• **Work instructions**:
Could you copy out all the lines in the material below where the word "computer" occurs?

Content starts

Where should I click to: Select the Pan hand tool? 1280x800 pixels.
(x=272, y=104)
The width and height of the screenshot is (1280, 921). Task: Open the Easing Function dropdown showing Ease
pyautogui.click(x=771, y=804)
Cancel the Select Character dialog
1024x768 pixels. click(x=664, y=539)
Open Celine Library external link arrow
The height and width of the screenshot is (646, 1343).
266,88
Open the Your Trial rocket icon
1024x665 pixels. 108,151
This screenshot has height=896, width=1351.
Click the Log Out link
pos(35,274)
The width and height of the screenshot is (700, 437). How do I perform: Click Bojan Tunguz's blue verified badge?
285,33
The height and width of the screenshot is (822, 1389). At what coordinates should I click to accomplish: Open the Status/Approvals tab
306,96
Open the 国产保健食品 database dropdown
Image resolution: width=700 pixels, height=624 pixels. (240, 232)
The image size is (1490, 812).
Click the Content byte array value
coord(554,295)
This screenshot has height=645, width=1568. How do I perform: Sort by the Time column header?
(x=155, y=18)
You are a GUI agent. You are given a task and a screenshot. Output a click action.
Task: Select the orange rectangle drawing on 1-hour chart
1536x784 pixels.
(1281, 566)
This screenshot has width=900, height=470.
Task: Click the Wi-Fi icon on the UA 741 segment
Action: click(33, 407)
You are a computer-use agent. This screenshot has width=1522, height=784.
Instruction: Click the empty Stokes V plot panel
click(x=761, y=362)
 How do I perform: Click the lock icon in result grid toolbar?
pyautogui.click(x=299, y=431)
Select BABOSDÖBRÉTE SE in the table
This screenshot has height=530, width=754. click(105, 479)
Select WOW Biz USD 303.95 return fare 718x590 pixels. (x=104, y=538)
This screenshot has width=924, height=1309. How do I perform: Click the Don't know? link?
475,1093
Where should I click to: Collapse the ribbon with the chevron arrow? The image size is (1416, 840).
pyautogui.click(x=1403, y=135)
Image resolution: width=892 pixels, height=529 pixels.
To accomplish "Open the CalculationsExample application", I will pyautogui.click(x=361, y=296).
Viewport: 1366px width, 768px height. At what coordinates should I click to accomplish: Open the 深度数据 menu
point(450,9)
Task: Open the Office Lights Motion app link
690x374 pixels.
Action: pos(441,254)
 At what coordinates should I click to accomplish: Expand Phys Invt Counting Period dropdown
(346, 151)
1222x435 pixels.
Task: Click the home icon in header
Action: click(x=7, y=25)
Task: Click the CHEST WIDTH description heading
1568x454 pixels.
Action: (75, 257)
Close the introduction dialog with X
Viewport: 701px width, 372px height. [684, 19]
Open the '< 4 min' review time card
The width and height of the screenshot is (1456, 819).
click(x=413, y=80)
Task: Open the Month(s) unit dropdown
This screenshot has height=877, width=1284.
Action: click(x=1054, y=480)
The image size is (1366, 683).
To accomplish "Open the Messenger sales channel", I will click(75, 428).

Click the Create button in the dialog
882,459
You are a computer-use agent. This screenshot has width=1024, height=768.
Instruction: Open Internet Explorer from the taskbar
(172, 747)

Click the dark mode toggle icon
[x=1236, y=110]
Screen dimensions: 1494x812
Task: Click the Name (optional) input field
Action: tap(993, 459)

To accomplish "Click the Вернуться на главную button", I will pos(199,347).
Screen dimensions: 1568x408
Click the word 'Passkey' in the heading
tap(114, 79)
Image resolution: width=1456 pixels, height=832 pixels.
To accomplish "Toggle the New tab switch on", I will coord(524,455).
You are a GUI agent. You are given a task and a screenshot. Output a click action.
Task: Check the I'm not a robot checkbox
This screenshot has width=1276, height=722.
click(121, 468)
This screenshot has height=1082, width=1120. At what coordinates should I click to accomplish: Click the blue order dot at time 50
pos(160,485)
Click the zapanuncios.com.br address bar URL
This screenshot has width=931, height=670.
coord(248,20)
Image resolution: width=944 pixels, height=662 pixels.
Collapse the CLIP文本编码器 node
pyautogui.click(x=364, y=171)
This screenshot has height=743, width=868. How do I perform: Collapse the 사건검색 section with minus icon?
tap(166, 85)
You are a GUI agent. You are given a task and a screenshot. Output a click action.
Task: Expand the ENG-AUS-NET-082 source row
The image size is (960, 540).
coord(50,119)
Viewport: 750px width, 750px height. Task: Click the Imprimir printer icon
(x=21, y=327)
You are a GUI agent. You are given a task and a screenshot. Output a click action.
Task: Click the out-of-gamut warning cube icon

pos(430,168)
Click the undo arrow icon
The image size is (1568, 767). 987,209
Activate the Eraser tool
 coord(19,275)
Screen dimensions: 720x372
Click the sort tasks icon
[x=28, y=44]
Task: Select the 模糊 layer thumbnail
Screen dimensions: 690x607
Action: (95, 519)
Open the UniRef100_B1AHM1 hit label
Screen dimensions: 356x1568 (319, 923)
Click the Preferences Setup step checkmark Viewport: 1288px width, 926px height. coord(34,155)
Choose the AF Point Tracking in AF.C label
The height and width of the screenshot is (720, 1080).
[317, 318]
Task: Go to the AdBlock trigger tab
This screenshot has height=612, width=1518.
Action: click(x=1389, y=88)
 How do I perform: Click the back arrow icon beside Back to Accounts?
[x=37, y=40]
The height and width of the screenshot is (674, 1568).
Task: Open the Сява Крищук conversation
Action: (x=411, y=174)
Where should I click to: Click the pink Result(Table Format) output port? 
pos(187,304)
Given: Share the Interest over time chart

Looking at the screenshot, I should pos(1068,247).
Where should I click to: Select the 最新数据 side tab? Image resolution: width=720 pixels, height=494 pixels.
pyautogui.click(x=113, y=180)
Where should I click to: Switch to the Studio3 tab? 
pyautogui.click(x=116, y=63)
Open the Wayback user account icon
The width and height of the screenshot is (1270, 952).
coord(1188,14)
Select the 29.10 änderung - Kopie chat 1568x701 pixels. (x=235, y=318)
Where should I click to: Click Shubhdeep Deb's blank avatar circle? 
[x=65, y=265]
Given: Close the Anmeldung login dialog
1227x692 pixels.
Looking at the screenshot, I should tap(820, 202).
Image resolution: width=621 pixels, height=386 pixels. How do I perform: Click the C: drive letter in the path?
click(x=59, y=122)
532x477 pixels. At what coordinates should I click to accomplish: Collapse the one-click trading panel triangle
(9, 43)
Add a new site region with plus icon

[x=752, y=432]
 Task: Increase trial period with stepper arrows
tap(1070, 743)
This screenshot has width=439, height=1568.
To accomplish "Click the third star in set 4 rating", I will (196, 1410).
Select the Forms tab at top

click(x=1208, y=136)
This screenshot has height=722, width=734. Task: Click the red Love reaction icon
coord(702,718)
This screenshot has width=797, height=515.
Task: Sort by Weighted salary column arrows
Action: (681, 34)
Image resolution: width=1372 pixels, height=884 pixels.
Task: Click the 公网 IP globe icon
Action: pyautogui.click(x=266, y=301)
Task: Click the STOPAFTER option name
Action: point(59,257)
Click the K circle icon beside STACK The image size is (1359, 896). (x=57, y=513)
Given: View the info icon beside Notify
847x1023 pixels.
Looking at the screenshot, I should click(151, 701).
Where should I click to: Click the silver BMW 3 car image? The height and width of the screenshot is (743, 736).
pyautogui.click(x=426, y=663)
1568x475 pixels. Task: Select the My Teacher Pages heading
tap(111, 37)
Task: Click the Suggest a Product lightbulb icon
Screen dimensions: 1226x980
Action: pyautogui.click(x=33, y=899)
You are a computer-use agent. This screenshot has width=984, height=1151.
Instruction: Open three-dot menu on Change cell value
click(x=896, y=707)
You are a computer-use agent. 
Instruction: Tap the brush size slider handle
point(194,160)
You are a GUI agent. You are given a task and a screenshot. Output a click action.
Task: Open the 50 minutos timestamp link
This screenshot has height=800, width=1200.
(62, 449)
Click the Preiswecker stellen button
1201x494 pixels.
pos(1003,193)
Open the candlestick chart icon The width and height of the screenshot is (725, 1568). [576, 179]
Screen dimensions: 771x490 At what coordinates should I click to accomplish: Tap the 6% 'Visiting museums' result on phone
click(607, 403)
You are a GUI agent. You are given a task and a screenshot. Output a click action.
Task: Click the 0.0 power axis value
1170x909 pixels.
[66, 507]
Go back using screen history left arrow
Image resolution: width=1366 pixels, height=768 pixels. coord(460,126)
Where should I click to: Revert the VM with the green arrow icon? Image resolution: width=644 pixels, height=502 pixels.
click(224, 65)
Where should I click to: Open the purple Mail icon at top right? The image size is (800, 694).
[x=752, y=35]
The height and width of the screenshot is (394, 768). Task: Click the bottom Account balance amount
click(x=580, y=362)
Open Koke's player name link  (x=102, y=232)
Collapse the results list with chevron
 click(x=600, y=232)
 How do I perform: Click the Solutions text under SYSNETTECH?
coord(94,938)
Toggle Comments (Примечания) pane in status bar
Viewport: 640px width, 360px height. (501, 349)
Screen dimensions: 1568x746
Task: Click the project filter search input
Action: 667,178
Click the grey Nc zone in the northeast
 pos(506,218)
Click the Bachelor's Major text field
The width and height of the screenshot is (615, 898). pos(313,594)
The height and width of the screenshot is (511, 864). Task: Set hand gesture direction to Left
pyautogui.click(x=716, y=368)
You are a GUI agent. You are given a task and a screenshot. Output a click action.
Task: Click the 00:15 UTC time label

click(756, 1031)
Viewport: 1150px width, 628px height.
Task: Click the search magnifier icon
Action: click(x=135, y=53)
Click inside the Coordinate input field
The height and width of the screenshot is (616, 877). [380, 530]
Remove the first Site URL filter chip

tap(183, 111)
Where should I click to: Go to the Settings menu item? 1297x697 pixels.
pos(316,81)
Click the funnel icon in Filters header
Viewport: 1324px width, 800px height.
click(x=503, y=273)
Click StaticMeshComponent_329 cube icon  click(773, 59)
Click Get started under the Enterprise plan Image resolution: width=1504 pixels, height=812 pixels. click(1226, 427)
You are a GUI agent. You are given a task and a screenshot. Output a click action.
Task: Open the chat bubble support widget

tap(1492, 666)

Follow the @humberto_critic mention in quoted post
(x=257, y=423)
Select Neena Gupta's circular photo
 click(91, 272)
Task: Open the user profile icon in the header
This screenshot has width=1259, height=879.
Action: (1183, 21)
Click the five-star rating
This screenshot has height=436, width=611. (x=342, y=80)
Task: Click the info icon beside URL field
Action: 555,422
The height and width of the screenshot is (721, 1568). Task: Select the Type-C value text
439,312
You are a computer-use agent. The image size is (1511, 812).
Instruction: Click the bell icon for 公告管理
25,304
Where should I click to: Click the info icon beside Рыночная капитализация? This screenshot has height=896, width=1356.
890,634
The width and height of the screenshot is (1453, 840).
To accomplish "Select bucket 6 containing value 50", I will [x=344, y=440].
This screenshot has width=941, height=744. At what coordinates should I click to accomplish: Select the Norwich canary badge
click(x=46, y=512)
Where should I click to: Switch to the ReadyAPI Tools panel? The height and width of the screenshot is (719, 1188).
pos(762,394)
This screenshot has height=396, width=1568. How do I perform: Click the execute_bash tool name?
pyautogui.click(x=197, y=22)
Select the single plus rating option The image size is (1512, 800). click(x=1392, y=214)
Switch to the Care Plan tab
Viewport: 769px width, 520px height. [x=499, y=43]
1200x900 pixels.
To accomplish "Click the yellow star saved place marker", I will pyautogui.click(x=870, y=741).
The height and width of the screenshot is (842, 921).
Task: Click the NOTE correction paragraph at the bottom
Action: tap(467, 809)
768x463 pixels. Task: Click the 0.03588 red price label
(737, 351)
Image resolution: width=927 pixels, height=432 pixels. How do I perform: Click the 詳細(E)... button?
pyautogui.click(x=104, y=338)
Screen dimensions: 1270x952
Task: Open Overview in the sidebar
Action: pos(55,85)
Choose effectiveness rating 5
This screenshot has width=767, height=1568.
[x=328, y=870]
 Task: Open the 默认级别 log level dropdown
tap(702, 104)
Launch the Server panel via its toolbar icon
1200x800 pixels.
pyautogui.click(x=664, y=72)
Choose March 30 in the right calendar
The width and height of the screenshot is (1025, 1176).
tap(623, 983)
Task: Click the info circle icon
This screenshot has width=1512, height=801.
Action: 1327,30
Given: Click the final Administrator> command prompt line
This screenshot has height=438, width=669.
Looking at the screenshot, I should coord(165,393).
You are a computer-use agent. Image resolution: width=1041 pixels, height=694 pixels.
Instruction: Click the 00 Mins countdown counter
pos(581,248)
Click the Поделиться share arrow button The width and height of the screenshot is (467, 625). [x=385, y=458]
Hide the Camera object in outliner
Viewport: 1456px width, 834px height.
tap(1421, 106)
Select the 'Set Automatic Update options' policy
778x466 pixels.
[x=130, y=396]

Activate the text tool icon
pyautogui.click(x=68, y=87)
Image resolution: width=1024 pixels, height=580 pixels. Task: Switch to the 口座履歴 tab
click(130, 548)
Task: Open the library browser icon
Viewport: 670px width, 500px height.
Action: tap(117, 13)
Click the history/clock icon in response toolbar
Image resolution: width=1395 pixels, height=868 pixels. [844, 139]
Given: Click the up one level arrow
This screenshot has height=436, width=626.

Content ends

• **Final answer**:
You are a computer-use agent. This screenshot has width=1522, height=784.
You are a computer-use agent. This screenshot has width=1024, height=768.
You are a computer-use agent. This screenshot has width=984, height=1151.
You are a computer-use agent. 
You are a computer-use agent. The image size is (1511, 812).
You are a computer-use agent. Image resolution: width=1041 pixels, height=694 pixels.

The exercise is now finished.